Why do we care so much about so many things? I was always taught that I need to watch the news, do our chores, make it onto the high honor roll, be a leader on my sports team, and the list goes on. There are so many freaking things that we are told we need to care about, and I don’t fully understand the original meaning behind that command.
Were we told to worry and care about this excessively long list of things for the fear of us not worrying about anything at all? I feel like that would be the last thing that would happen. It’s a very natural tendency to care about things. As humans, we constantly search for meaning in our lives with a deeply-embedded desire to leave the world a better place than when we were on it. At least you think this way if you are a Theory Y individual like me.

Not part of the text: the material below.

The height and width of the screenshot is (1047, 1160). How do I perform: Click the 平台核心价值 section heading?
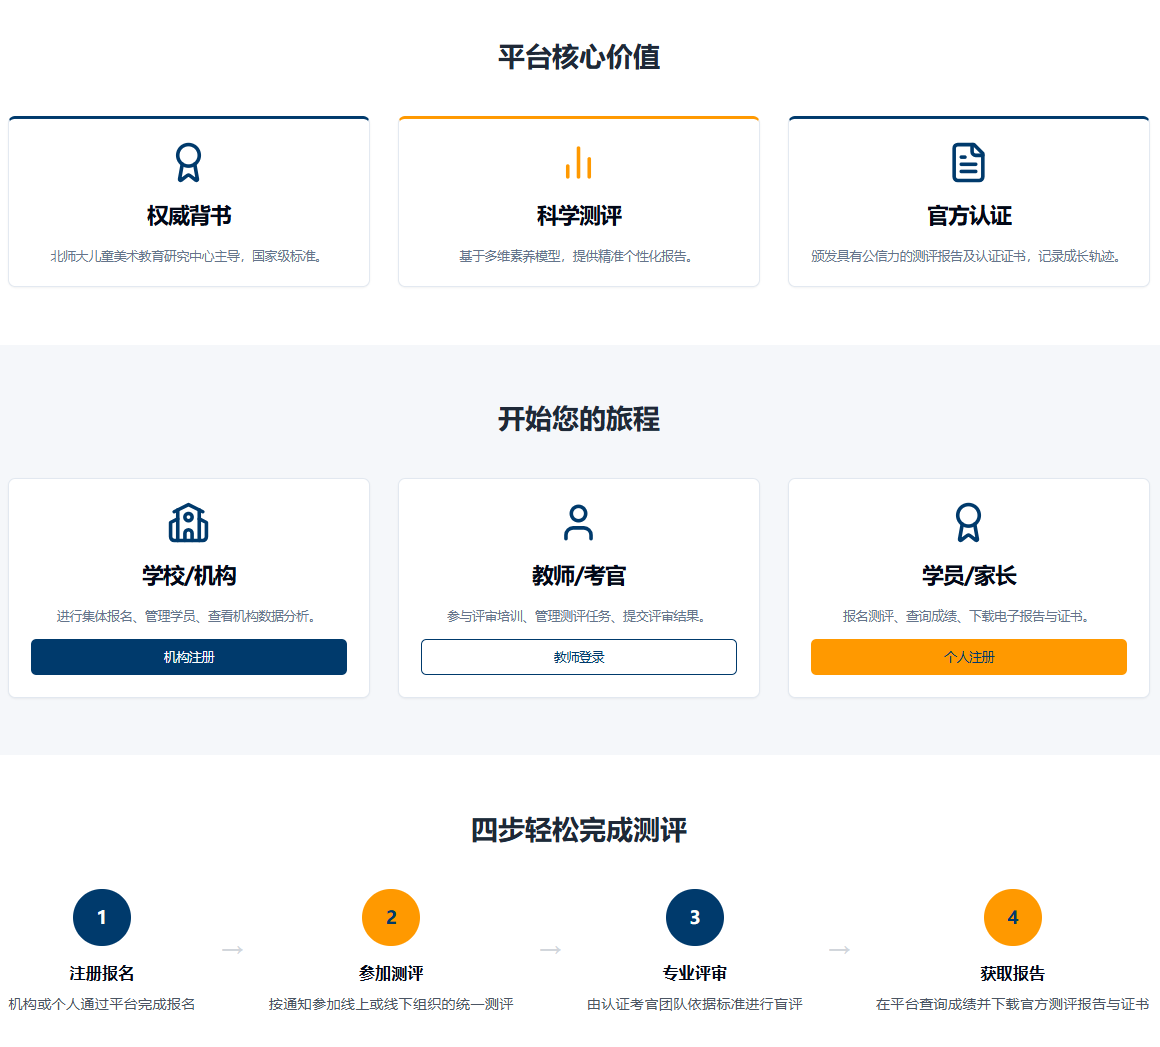pyautogui.click(x=579, y=57)
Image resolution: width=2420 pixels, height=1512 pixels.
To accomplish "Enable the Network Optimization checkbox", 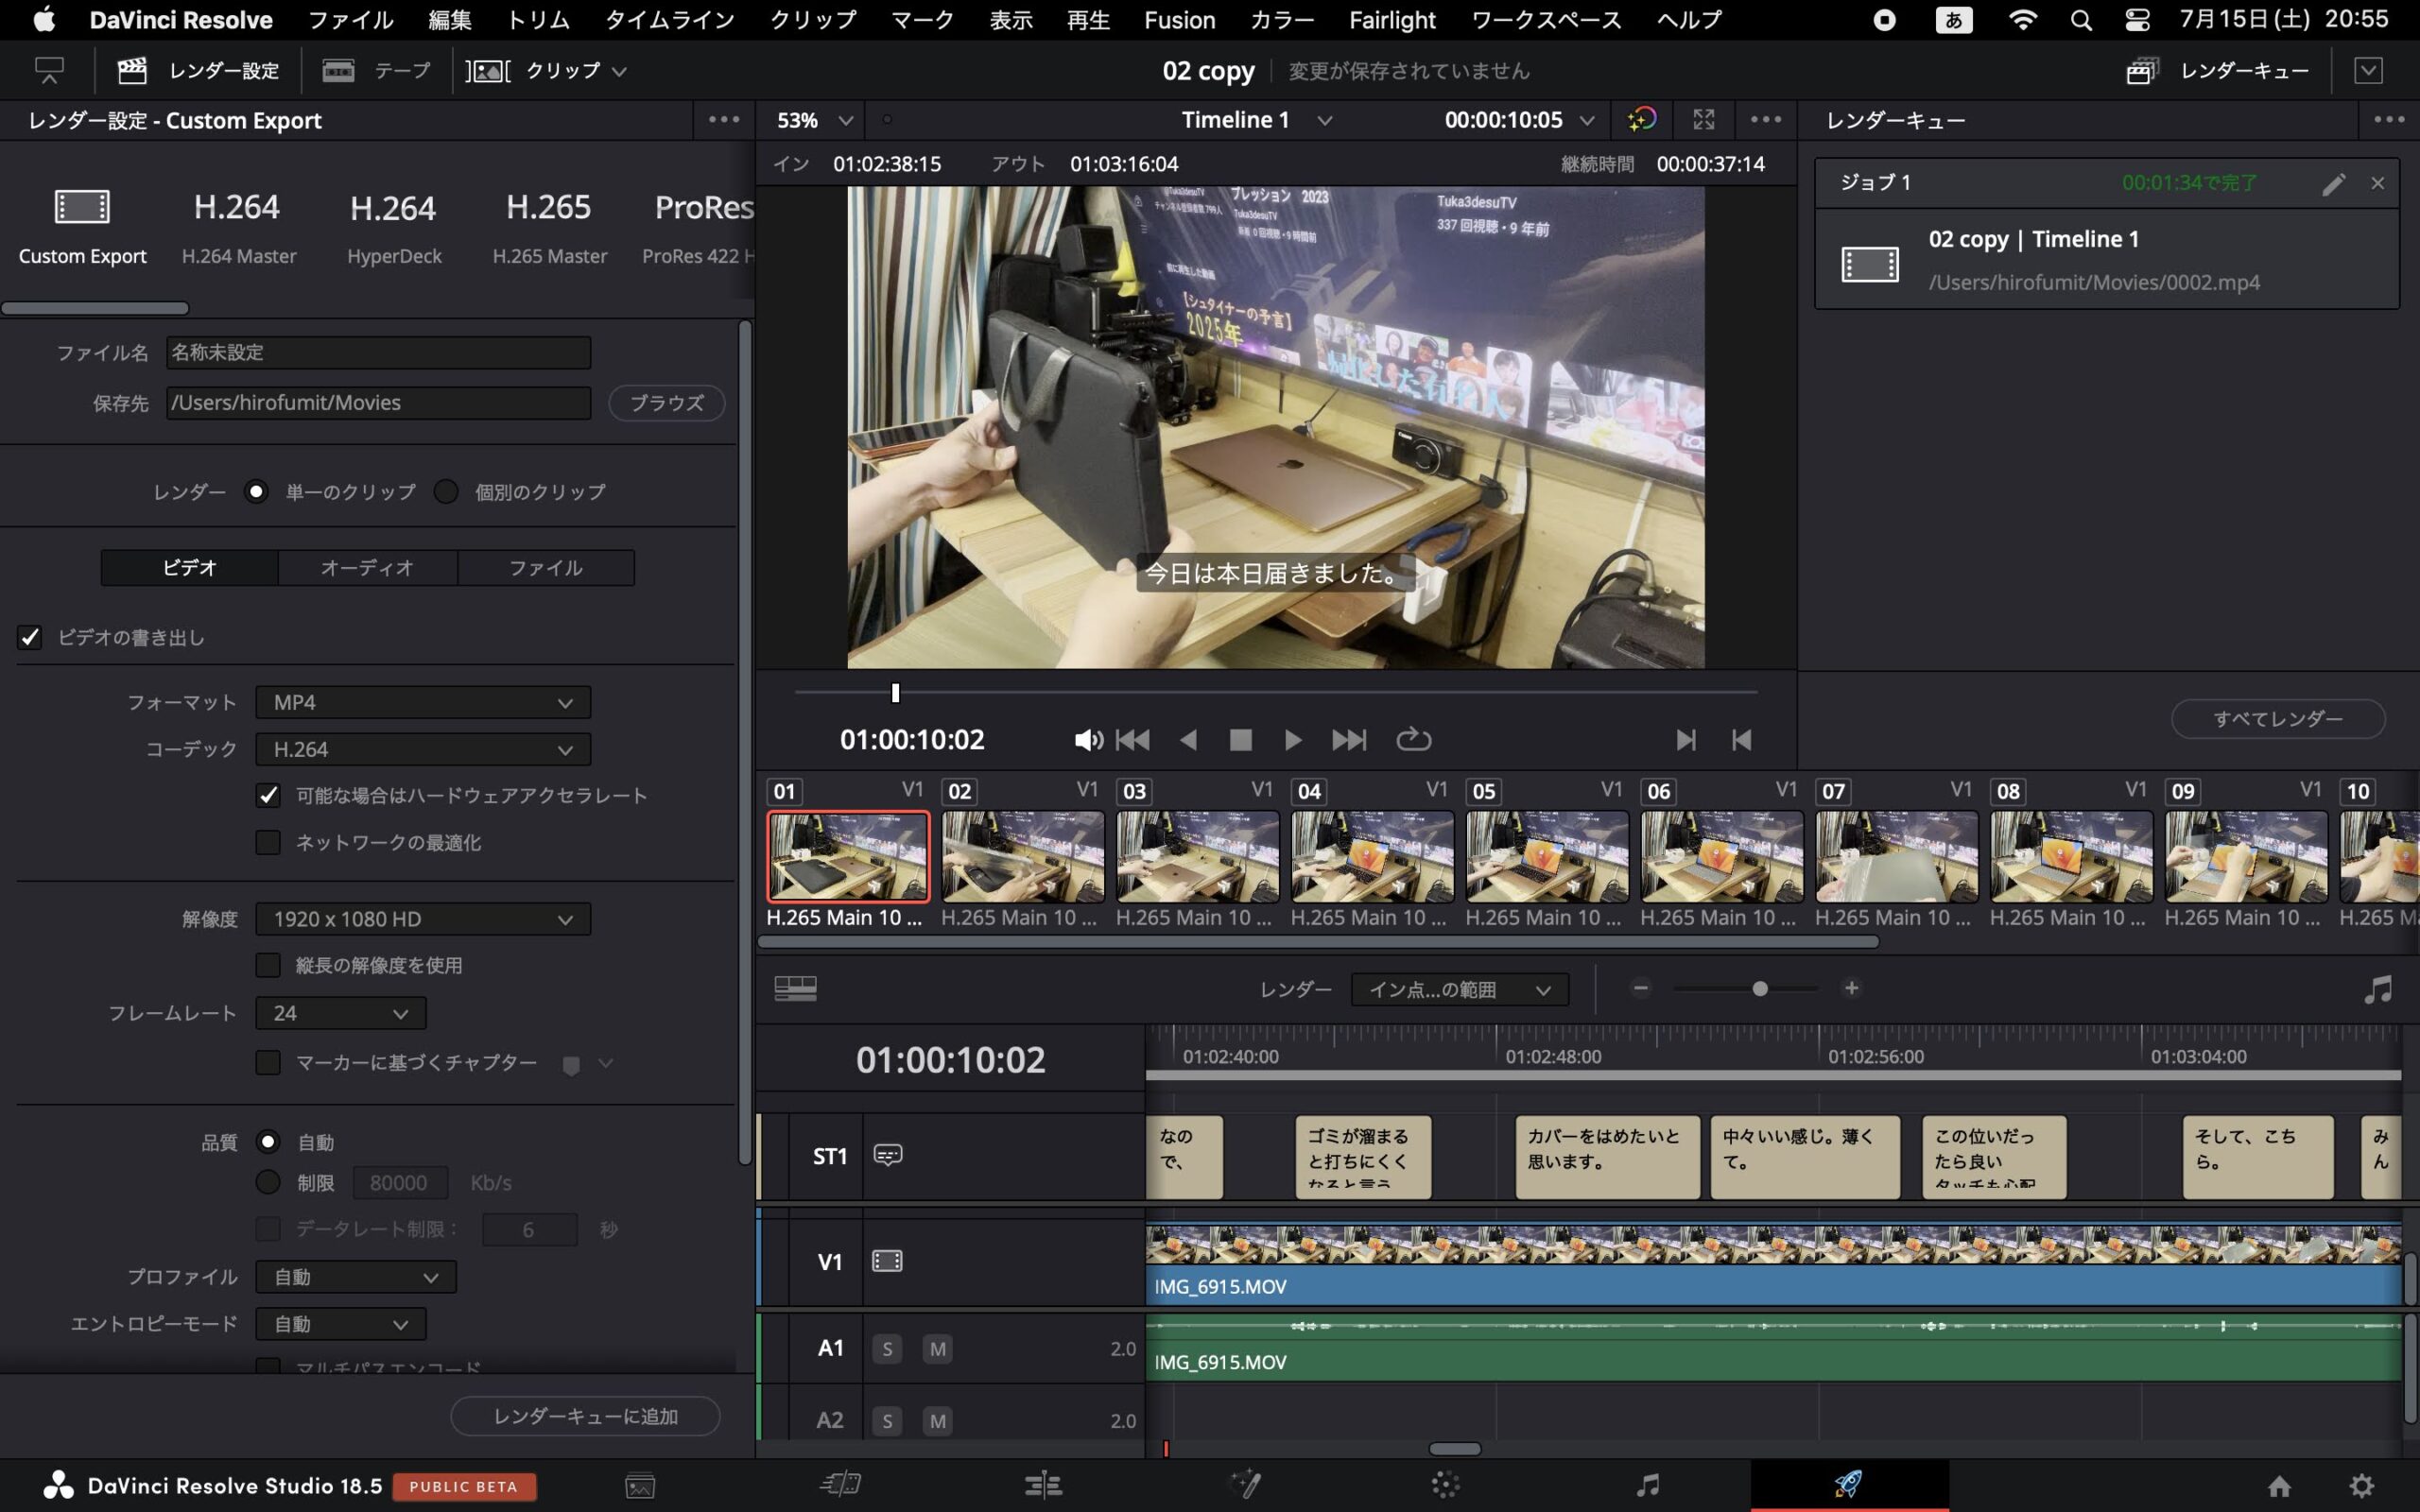I will coord(268,843).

Anyway, I’ve been sitting in my hotel the past few nights on a business trip and I’ve obviously had plenty of time to think. I’ve had recurring thoughts about myself, my lifestyle, my purpose. With all of this I’ve had a difficult time relaxing and watching television, and I’ve had a hard time dealing with the fact that I have to eat out of delivery boxes with no way to exercise with weights. It’s not how I like to regularly live my life. This stresses me out if I’m being honest. I need my schedules, my gym, my kitchen, my books, my routines. At least I think I need it…

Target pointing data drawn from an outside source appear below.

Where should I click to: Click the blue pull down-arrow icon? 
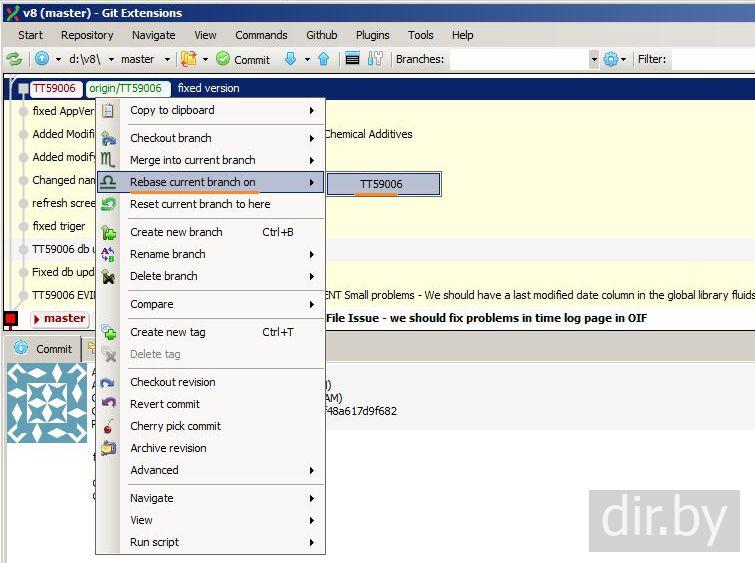tap(290, 59)
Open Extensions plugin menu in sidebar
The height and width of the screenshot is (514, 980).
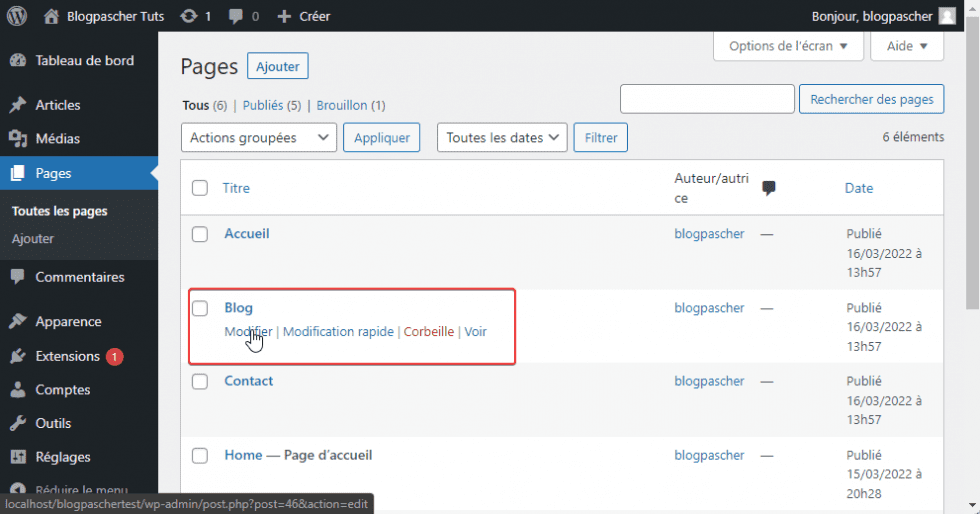coord(68,356)
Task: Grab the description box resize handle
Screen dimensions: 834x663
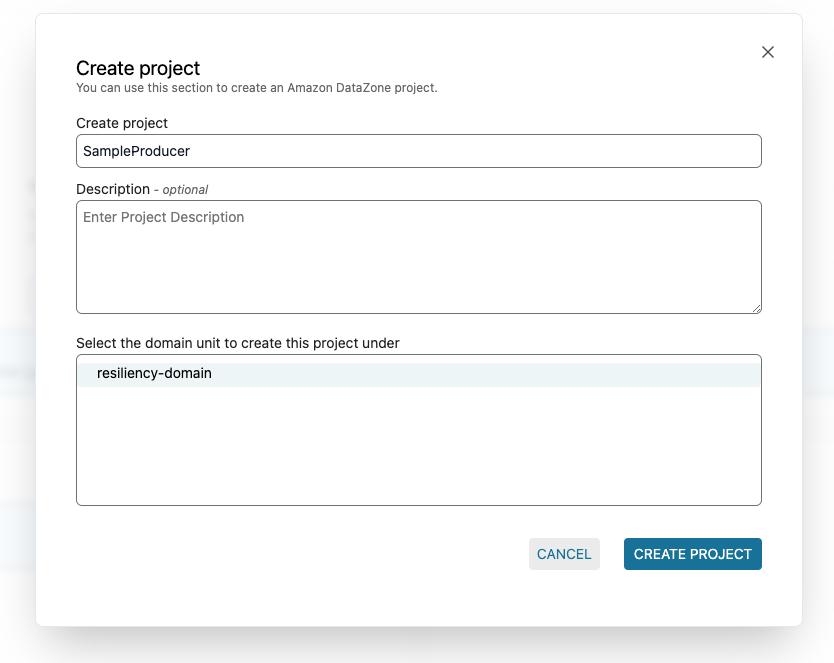Action: (x=756, y=308)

But while I was driving back from work with the man who has been teaching and mentoring me on this trip, I remembered a book I read by Dale Carnegie: How to Stop Worrying and Start Living. It basically gives you a plethora of examples showing you the detriment of living in worry and the benefit of living without. It’s beautiful really, especially when you actually take his advice.

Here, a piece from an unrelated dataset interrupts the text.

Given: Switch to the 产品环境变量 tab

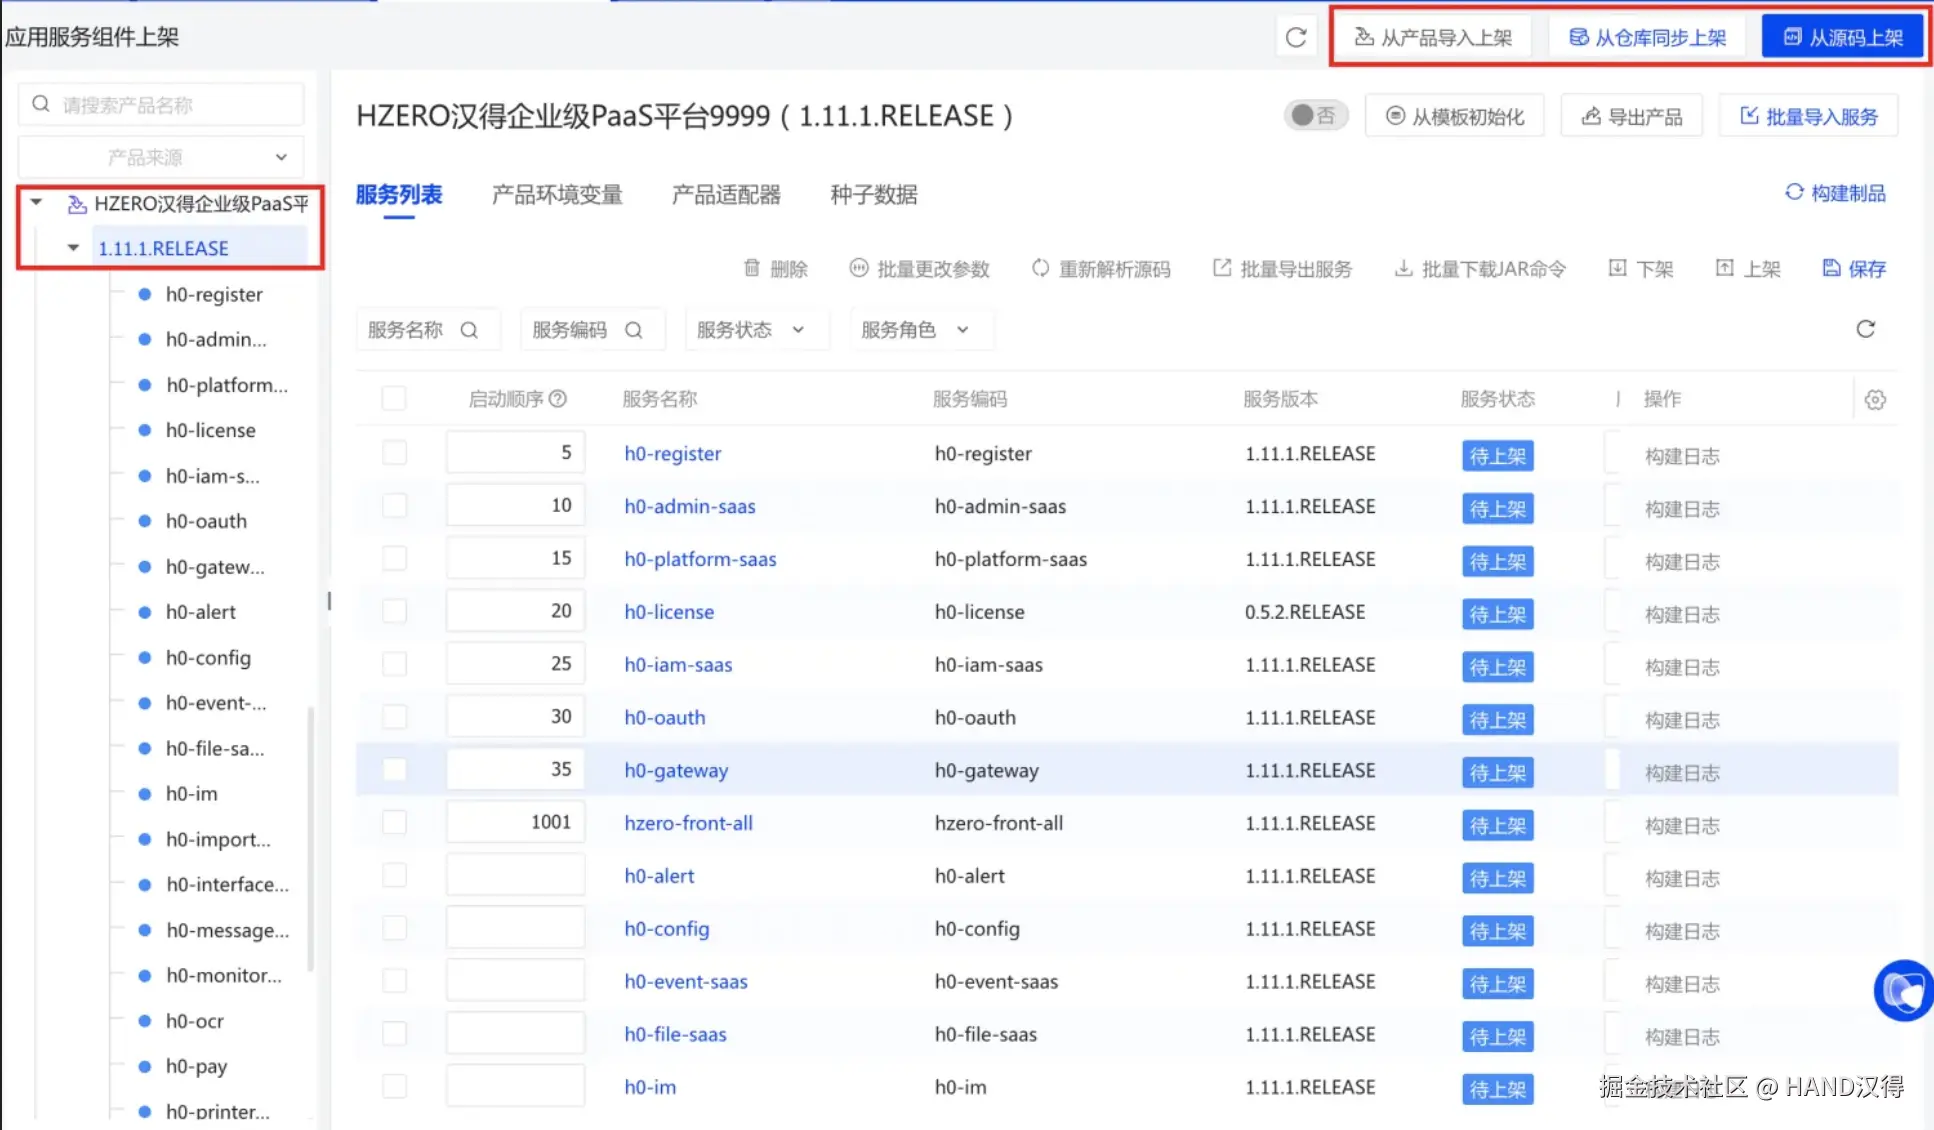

So here I am, for the fourth night in a row, sitting alone in a hotel room. I ate out at yet another restaurant, and I am without a proper fitness facility. The difference is that instead of worrying about how my life isn’t in my practical routine, I believe that everything is fine. In fact, I know that everything is fine. I’m perfectly comfortable watching a mediocre movie, in my mediocre bed, eating a mediocre snack, because everything is fine if I choose it to be.
With this thought stirring around, I thought back to my week. Why did I care so much? Why did I care so much about not being able to lift weights, cook my healthy food, and sleep in my own bed? I’m not always going to be on the move. I’m not always going to be in this same hotel room. It’s so temporary it’s a freaking joke. So why did I worry as if it was permanent? Even if it was permanent, I’d find a way around it. I’d find the healthy restaurants around me and join a gym for a month or so. It would be totally fine, because I would make it so.
So the answer is clear. Don’t panic. Don’t worry. Stop caring so much. Things may not be the exact way you wish them to be at the moment, but they will be. This too shall pass, and life will be the way it needs to be. The present moment is exactly as it was planned to be, and all we can do is accept it, be at peace with it, and be happy during it.